Lillemeier, holder of Salk’s Helen McLoraine Developmental Chair, aims to understand how cellular communication is controlled in space and time. He creates unique optical microscopy techniques that visualize the molecular organization of plasma membrane signaling in live cells. His research reveals new signaling mechanisms that can be used to target the large number of diseases associated with membrane signaling defects.

Nimmerjahn, holder of the Hearst Foundation Developmental Chair, develops novel research tools to understand brain cells called glia in intact healthy and diseased brains. The New Innovator award supported his research into microglia, the resident immune cells in the brain that are involved in essentially all brain pathologies. Better understanding their signaling mechanisms may lead to new or improved disease prevention and treatment strategies.

Established in 2007, the NIH Director’s New Innovator Award addresses two important goals: stimulating highly innovative research and supporting promising new investigators. For more information on the New Innovator award, including a complete list of this year’s awardees, please visit: http://commonfund.nih.gov/newinnovator.

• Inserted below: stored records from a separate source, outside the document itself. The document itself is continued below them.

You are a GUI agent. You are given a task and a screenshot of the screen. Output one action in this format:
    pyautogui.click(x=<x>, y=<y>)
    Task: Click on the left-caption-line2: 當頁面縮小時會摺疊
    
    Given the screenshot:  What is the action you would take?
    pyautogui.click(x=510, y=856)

About the Salk Institute for Biological Studies:

The Salk Institute for Biological Studies is one of the world’s preeminent basic research institutions, where internationally renowned faculty probe fundamental life science questions in a unique, collaborative, and creative environment. Focused both on discovery and on mentoring future generations of researchers, Salk scientists make groundbreaking contributions to our understanding of cancer, aging, Alzheimer’s, diabetes and infectious diseases by studying neuroscience, genetics, cell and plant biology, and related disciplines.

Faculty achievements have been recognized with numerous honors, including Nobel Prizes and memberships in the National Academy of Sciences. Founded in 1960 by polio vaccine pioneer Jonas Salk, MD, the Institute is an independent nonprofit organization and architectural landmark.